I can't find any makers information on the other dual light either, any ideas on maker? 

How about that turn signal, any bike that would have had that stock? 

Thanks everybody! I'll get a round of good pictures tomorrow of the Shelby.


----------



## bike (May 7, 2014)

*Shelby*

very cool very rare!


----------



## bricycle (May 7, 2014)

Horn is Delta, vintage 1947 ish (had one)


----------



## stoney (May 7, 2014)

Nice find, I would be happy just finding the loose parts.


----------



## Freqman1 (May 7, 2014)

I know of at least a few people looking for a set of Delta Siver Rays. Hell I might be interested! V/r Shawn


----------



## JAF/CO (May 7, 2014)

Jesse
Am interested in girls shelby
If you have a price let me know
Thanks Jim.  Jaf


----------



## Wayne Adam (May 7, 2014)

*Lights*

He Jesse,
  I really could use those Dual Silver Rays for my '37 Roadmaster.
 Let me know.
 Thanks...............Wayne


----------



## bricycle (May 7, 2014)

Wayne would be a great customer, loyal too!


----------



## Jesse McCauley (May 7, 2014)

*Psa*

Just wanted to let everyone know that shortly after taking some good photos of the bike (which I'll post shortly) for posterity, it found a new home. 
I had a dream I would keep it myself but it found a good home and I couldn't afford to turn down the local offer w/out shipping and the inevitability that it looks "good from far, far from good". 

Sorry to the many guys and gals that really wanted this bike, I know they don't come around often but if it makes you feel at all more optimistic I am scouring the under-appreciated parts of Richmond every day for more treasure.

Another consolation, I have some really nice fresh-to-market accessories and components I'm about to put up for sale so I may still have something you need to finish a project.


----------



## fordmike65 (May 7, 2014)

Dangit!
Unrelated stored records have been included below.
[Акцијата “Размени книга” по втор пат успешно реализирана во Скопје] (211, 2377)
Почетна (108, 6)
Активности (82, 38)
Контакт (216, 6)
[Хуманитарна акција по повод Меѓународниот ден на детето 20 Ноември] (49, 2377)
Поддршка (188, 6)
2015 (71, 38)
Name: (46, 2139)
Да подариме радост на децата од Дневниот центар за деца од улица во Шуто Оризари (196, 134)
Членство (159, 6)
Oh well...Hope she stays together & isn't raped of her niceties


----------



## Wayne Adam (May 7, 2014)

*Thanks Brian*



bricycle said:


> Wayne would be a great customer, loyal too!




Thanks Bri !.................Wayne


----------



## THEGOLDENGREEK (May 7, 2014)

Nice bike and find  plus those parts  are a bonus as well!!


----------



## Jesse McCauley (May 7, 2014)

*1940-41 Shelby Rowlett's Fox Deluxe*

I did ensure the bike went to a good home, I didn't want to part it out and I didn't want to see it parted. 
It was badged here in Richmond and it stayed here for 75 years and I didn't want to be the one to send it away. 
Here are some better pictures anyway, it is a beautiful machine.


----------



## fordmike65 (May 7, 2014)

Thanks for the great pics. Glad it will be taken care of. What a beaut!


----------